05. A.I. A.I. certainly retains elements of Kubrick's conception and development of the project, but to consider it as an equal-parts hybrid is to shortchange Spielberg for the greatest film of his career. Icy yet tender, epic and intimate, A.I. is a film like no other--and the much-argued over ending is cinematic storytelling at its most profoundly human.
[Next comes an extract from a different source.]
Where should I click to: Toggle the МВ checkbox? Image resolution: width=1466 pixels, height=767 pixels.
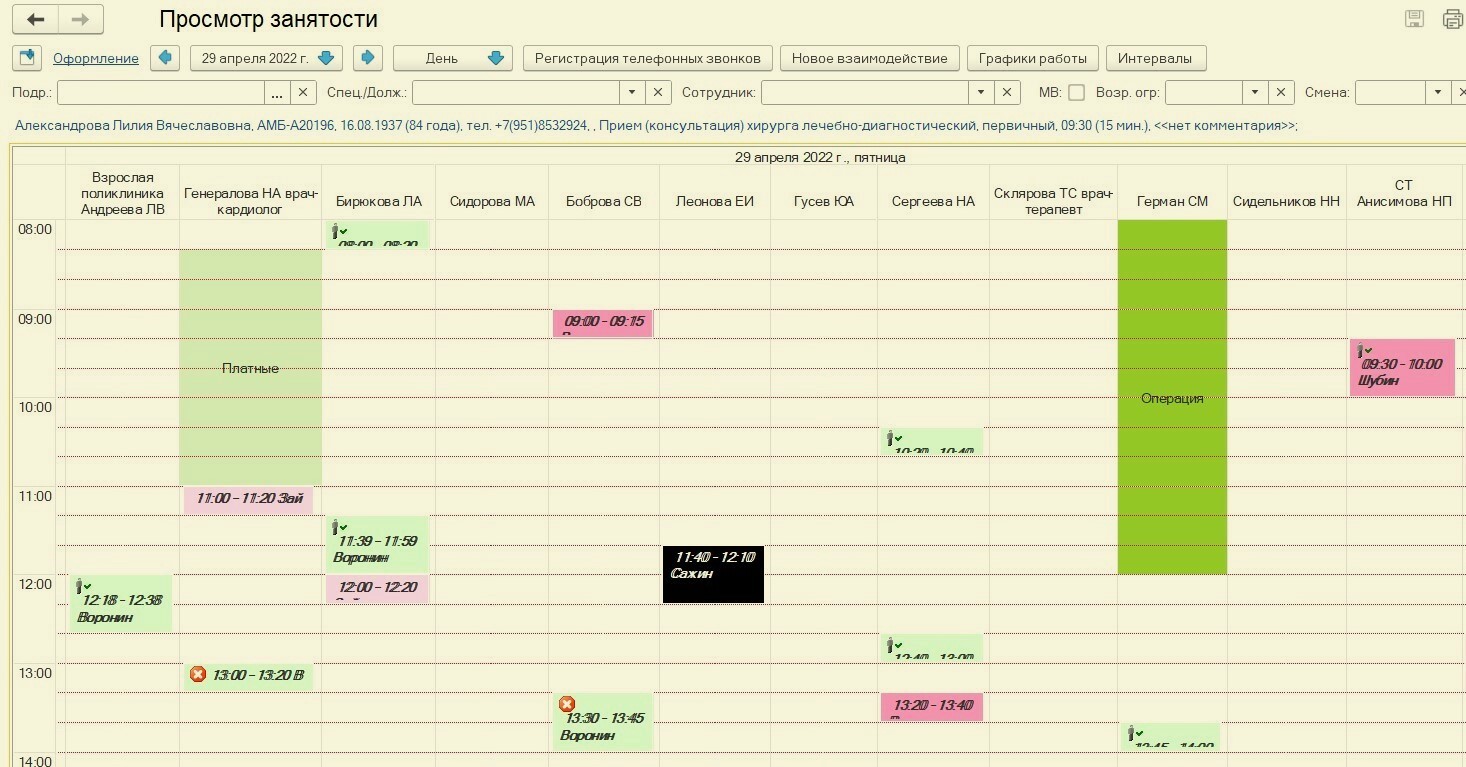pos(1076,92)
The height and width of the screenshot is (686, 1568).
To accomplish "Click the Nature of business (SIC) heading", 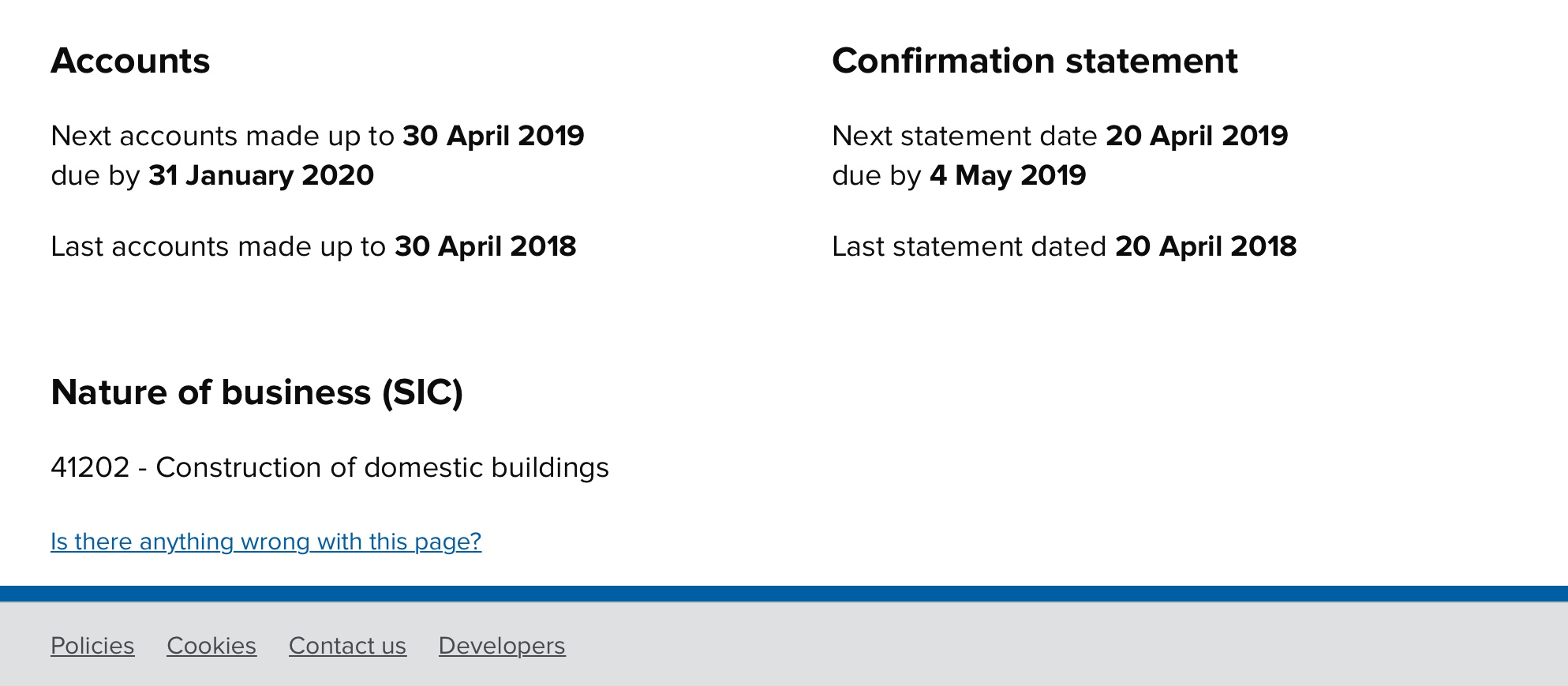I will [x=256, y=392].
04. Three Times Three stories--set sequentially in 1966, 1911, and 2005 and starring the same pair of performers, Shu Qi and Chang Chen--centering on relationships and the circumstances that shape them. Only the first vignette, in which Hou Hsiao-hsien borrows fruitfully from the Wong Kar-wai playbook, suggests the possibility of a happy outcome. In the second segment, class and politics stand in the way of romance, while in the third, it's the distractions and fragmentation of modern life. As a sort of Hou greatest hits collection, Three Times is fascinating and particularly rewarding for the longtime Hou faithful, but it also represents a formal step forward for one of the world's foremost narrative filmmakers.
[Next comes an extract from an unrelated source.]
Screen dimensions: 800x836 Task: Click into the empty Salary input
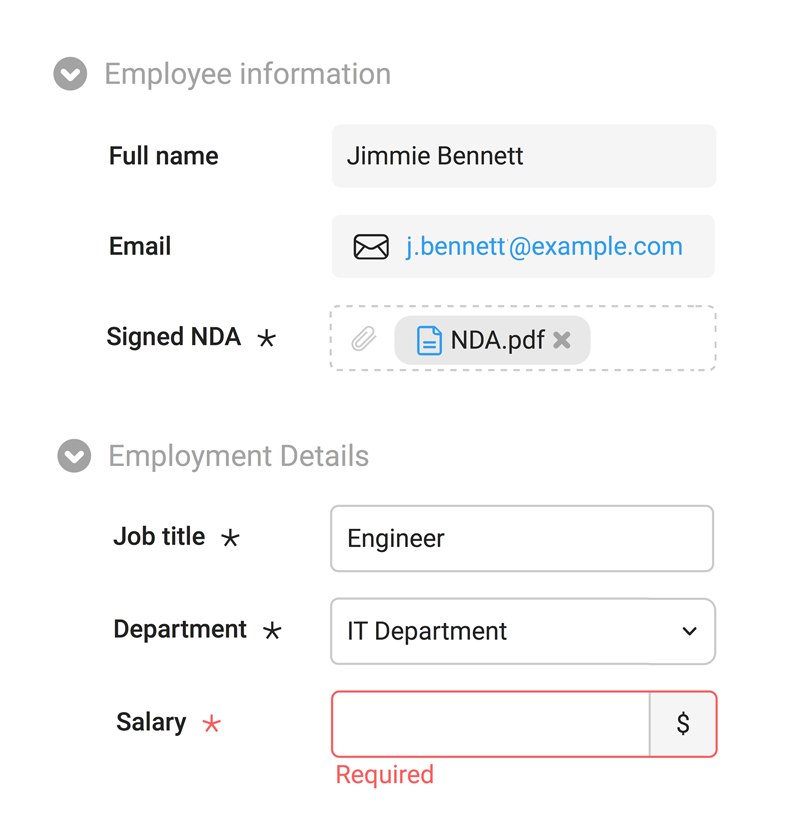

03. Redacted Brian De Palma's incendiary mixed-media assault on the Iraq War machine and the media complicit in its misdeeds is a work of such furious indignation (the YouTube girl delivering an anti-war tirade feels like something of a director surrogate) and unflinching power that, yes, it's more than a little difficult to sit through. So, if inviting rewatchability is your barometer of greatness, look elsewhere; likewise, if traditionally proficient acting is a prerequisite in your grading book (De Palma's no-name cast delivers purposefully heightened, one-dimensional performances). But if thoughtful contributions to an essential social dialogue, a prescient understanding of today's fractured information systems, and a brutal honesty in the face of censorship are virtues to be lauded--and they damn well should be--Redacted may well be the most significant statement put to film this decade.
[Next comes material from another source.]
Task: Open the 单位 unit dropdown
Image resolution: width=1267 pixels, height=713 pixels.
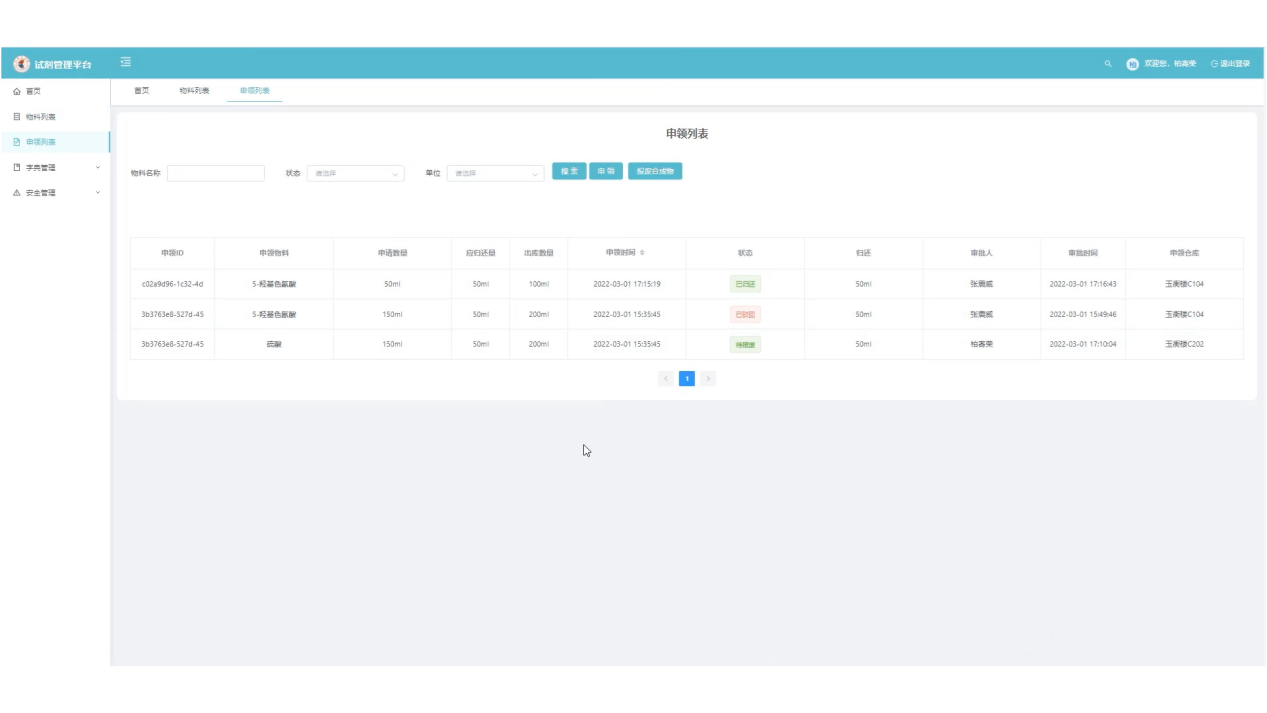Action: tap(495, 173)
Impossible Beauty: Films 6-10


10. Tropical Malady, 09. The New World and 08. In the Mood for Love This trio of unconventional romances each rank among the most jaw-droppingly beautiful films ever made. Apichatpong Weerasethakul's strongest outing to date is a gay love story told in two complimentary parts: the first half is a relatively traditional, exceptionally (and almost suspiciously) sunny boy-meets-boy narrative (lots of smiling and spooning), the second finds the pair in the jungle, with one a soldier on the hunt and the other reincarnated as a mysterious tiger-like beast. Terrence Malick's ravishing re-telling of the Pocahontas/John Smith encounter is an exploration of how we communicate--with each other, across barriers of culture and language, and especially with the wilds around us--that finds the master shooting four-for-four in the masterpiece count. Like the ill-fated relationship of Smith and Pocahontas, the never-quite lovers in Wong Kar-wai's greatest film connect deeply, but due to unfortunate circumstances--their closeness develops after learning that their respective spouses are carrying on an affair together and they refuse, despite their emotions, to follow suit--are unable to allow their affections to blossom; they're in the mood for love but in neither the time nor place for it.

07. Still Life and 06. Russian Ark Here, Jia Zhang-ke and Alexander Sokurov attempt to, respectively, take the current temperature and better understand the history of two of the most ancient (and most complex) nations on Earth, while successfully experimenting with the latest in filmmaking technology. Jia and his DP extraordinaire, Nelson Yu Lik-wai, utilize amazing high-definition digital video in exposing the galvanizing effects of the Three Gorges Dam project on Chinese society (see also, Yung Chang's excellent documentary Up the Yangtze). Alexander Sokurov steers one, daringly unbroken 96-minute tracking shot through St. Petersberg's Hermitage museum (formerly, the Winter Palace) and through centuries of contentious Russian history. Both films will take your breath away.